Examining legislative history from the statute’s 1992 enactment and its 2004 amendment, the court found that the stalking law was designed to criminalize intrusive communicative behavior — following, surveilling, harassing by presence or communication — that created reasonable fear of future physical harm, not to duplicate existing assault and battery prohibitions. No committee testimony from either legislative session referenced physical contact as a targeted harm. The court held that because M.F. invited Mayberry to live with her, consented to their ongoing relationship, and never sought to avoid or discontinue communicative contact, the State produced no evidence of the type of nonconsensual contact the statute requires.
The court affirmed the denial of Mayberry’s Rule 35 motion, finding he presented no new or additional information sufficient to demonstrate his ten-year determinate sentence for domestic battery was excessive, and therefore no abuse of discretion by the district court.
Key Takeaways
- Idaho’s stalking statute, I.C. § 18-7906(2)(c), requires a “course of conduct” built on nonconsensual communicative contact — following, surveillance, unwanted presence, or repeated communication — not on physical violence already punishable under assault or battery statutes.

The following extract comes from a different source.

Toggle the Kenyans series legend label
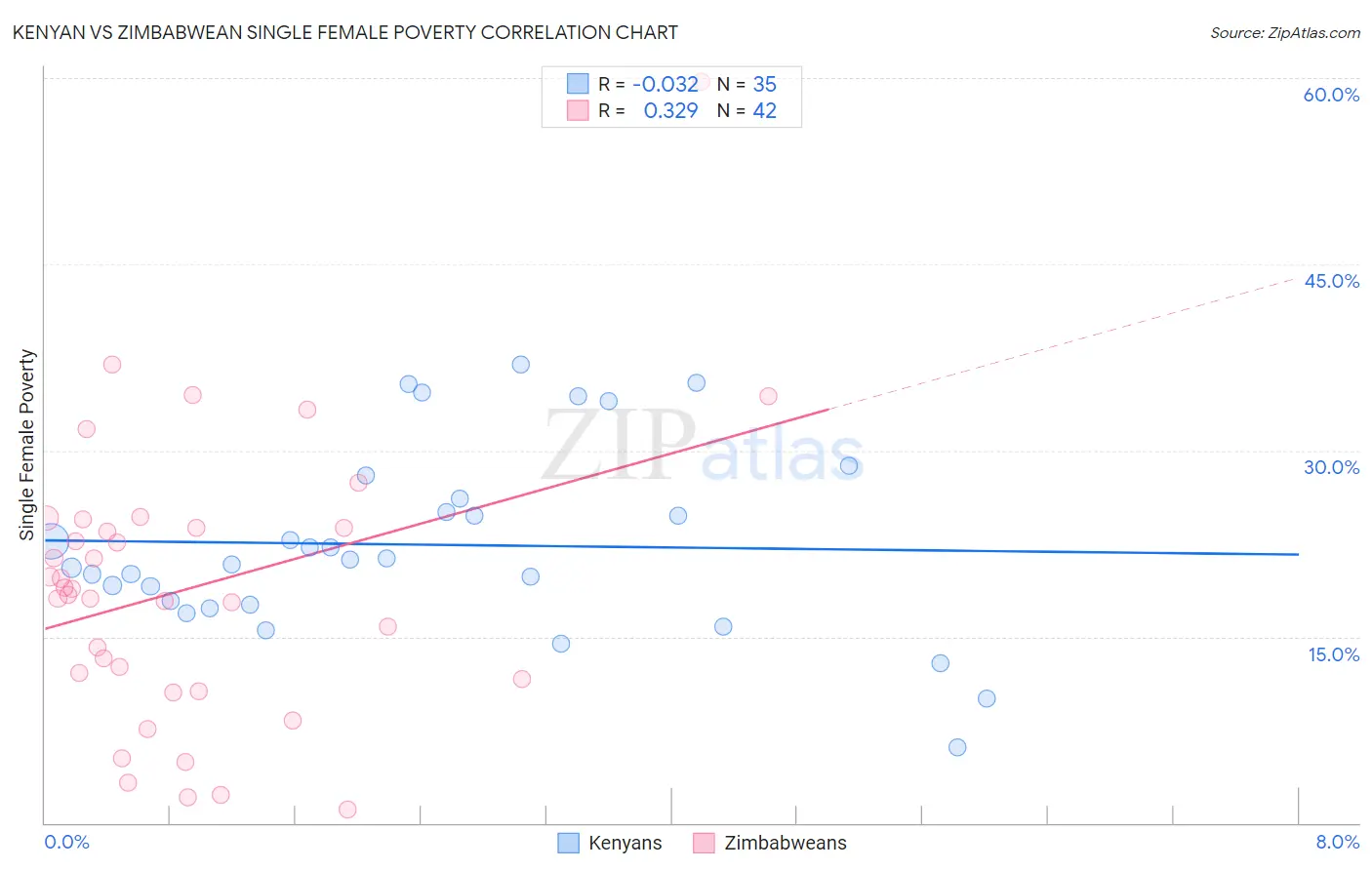The image size is (1372, 870). (x=625, y=843)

- Even though the statute’s list of prohibited contacts is expressly non-exhaustive (“includes, but is not limited to”), a court may use legislative history and contextual analysis to conclude that certain categories of conduct fall outside the statute’s scope.

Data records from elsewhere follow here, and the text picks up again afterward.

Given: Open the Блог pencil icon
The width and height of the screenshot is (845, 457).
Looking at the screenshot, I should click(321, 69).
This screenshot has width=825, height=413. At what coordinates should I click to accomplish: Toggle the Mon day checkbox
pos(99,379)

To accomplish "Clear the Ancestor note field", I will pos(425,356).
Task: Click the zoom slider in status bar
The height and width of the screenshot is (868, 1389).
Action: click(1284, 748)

- Prosecutors may not bootstrap a stalking charge onto domestic violence facts by characterizing repeated physical assaults as repeated “nonconsensual contact”; the appropriate charges for such conduct remain assault, battery, and related offenses.

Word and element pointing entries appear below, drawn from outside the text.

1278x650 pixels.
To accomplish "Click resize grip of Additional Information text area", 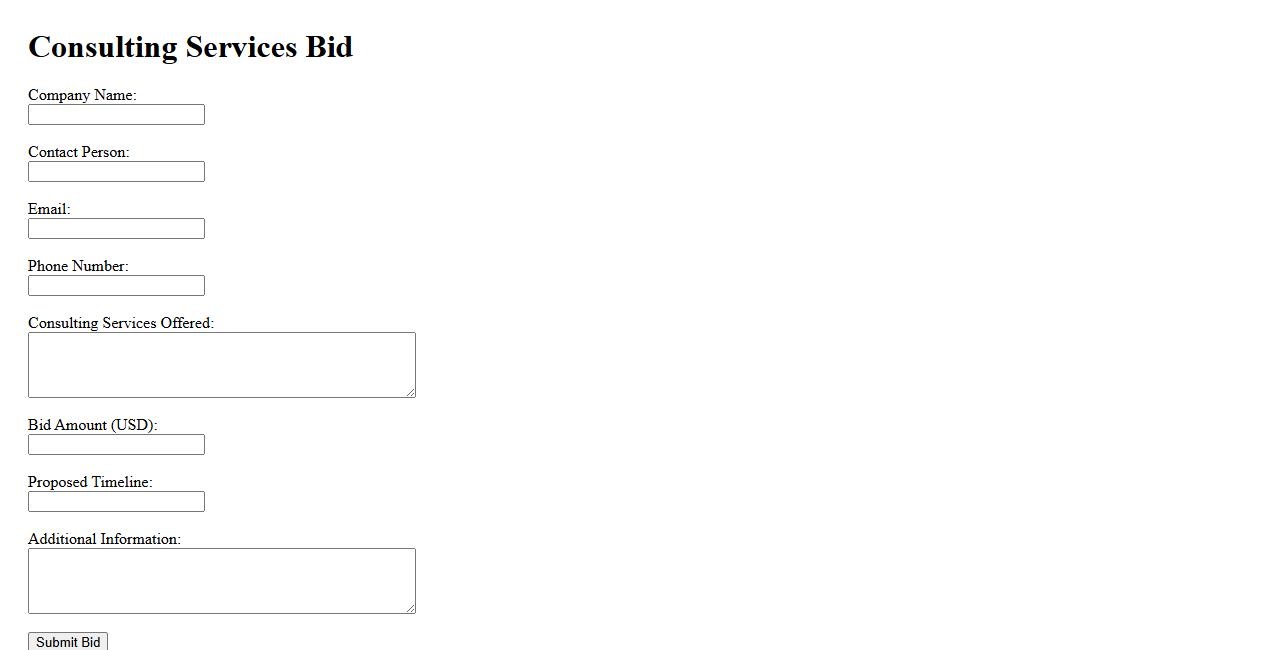I will pyautogui.click(x=410, y=608).
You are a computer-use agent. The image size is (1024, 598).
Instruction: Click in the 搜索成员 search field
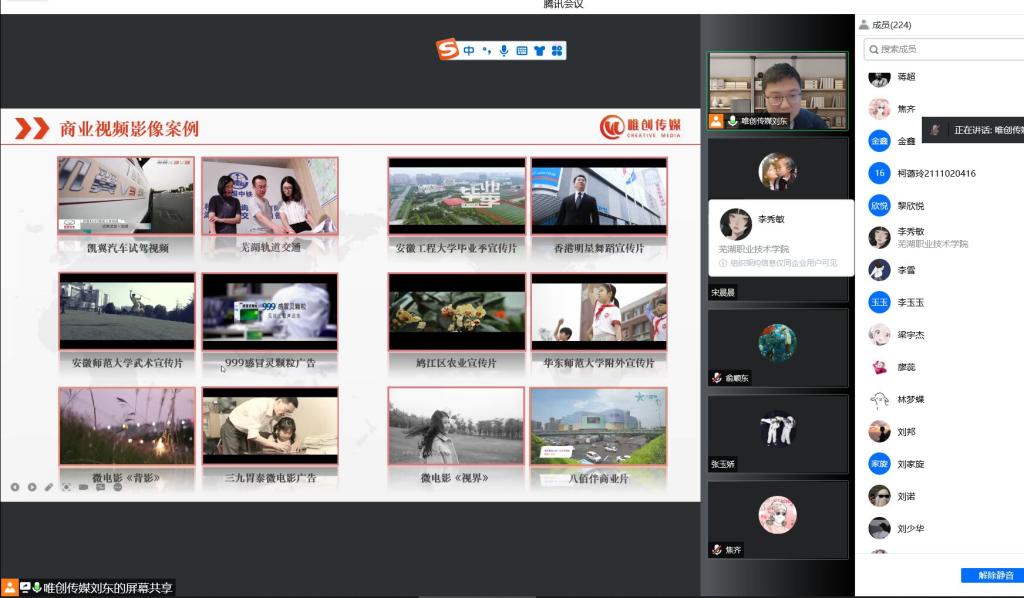[x=945, y=49]
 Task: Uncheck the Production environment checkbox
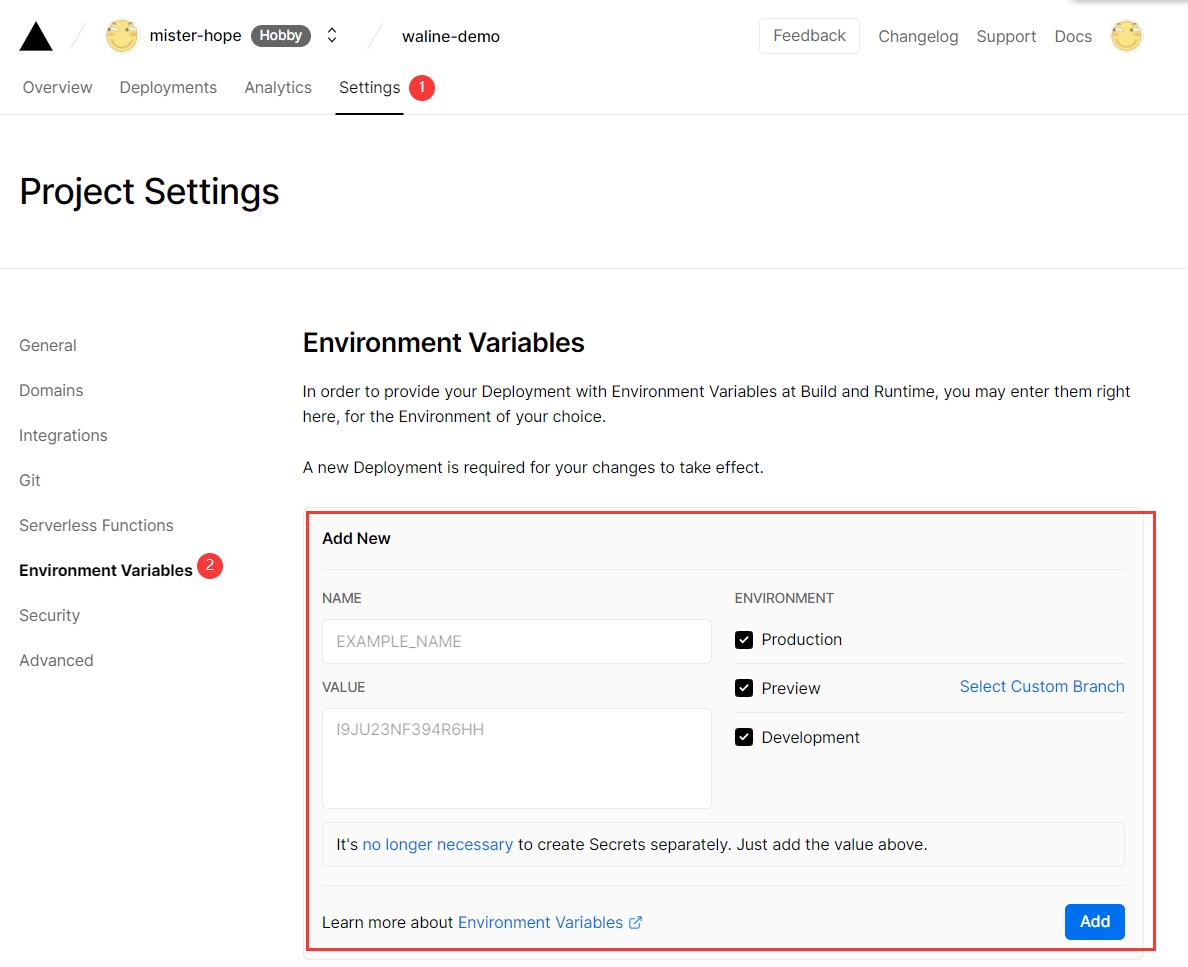coord(744,640)
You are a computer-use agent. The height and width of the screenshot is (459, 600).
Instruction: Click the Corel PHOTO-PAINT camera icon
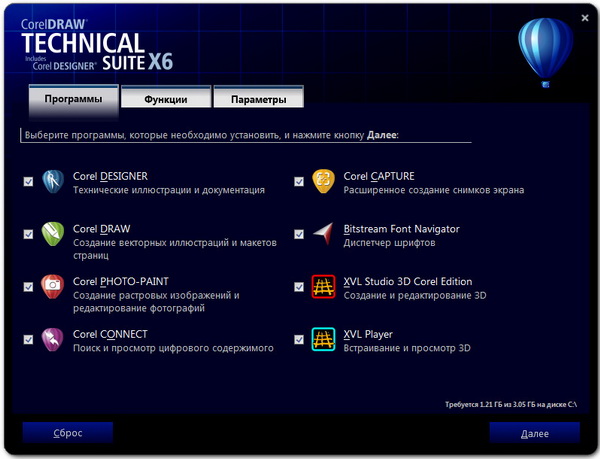click(52, 287)
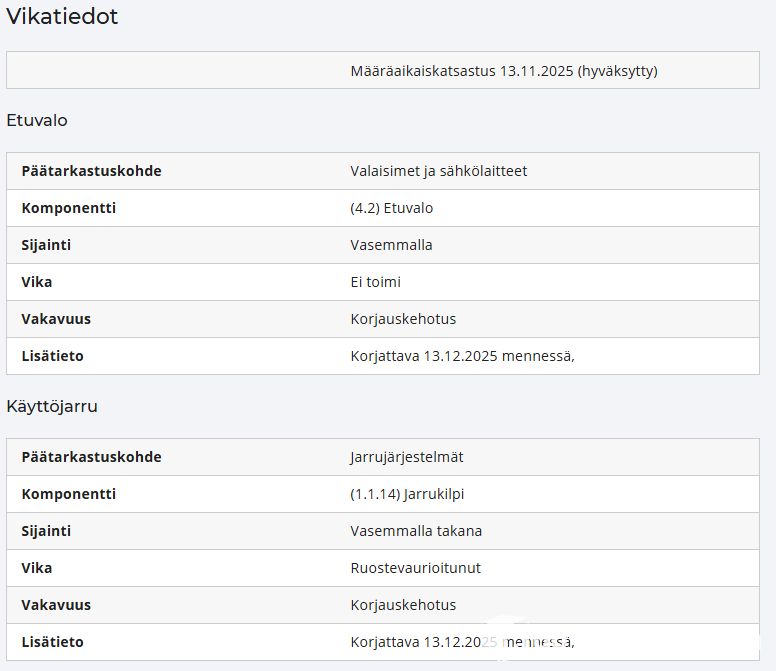Click Korjauskehotus severity under Käyttöjarru

pos(403,605)
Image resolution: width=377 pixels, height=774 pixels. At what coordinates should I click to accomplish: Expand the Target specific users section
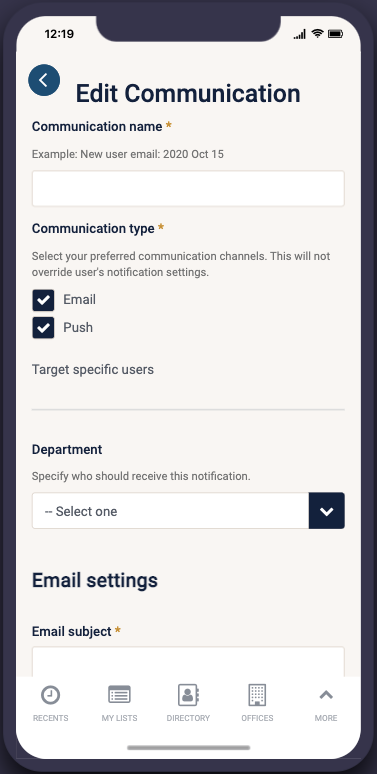point(93,369)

- A Rule 35 motion to reduce sentence requires the defendant to present new or additional information not before the sentencing court; rehashing existing facts is insufficient to demonstrate abuse of discretion.
Why It Matters
This decision draws a significant line for prosecutors and defense attorneys in Idaho domestic violence cases: the stalking statute cannot be used as an aggravated wrapper around physical abuse alone. Where the relationship between a defendant and victim involves consensual cohabitation and the alleged “course of conduct” consists entirely of assaultive physical acts, the stalking charge will fail for want of the communicative or surveillance-based nonconsensual contact the statute targets. Practitioners handling cases in which a no-contact order is in place should be aware that the order’s existence elevates second degree stalking to first degree only if the underlying conduct independently qualifies as stalking — the violation of the order cannot rescue an otherwise deficient charge.
More broadly, the decision illustrates the limits of “includes, but is not limited to” language in criminal statutes. Despite that open-ended phrasing, Idaho courts will look to the listed examples, the statute’s public-policy origins, and committee history to cabin the reach of a provision, particularly where an expansive reading would effectively duplicate the coverage of other criminal laws. Defense counsel in other jurisdictions with similarly worded stalking statutes may find the court’s statutory-construction methodology persuasive in analogous circumstances.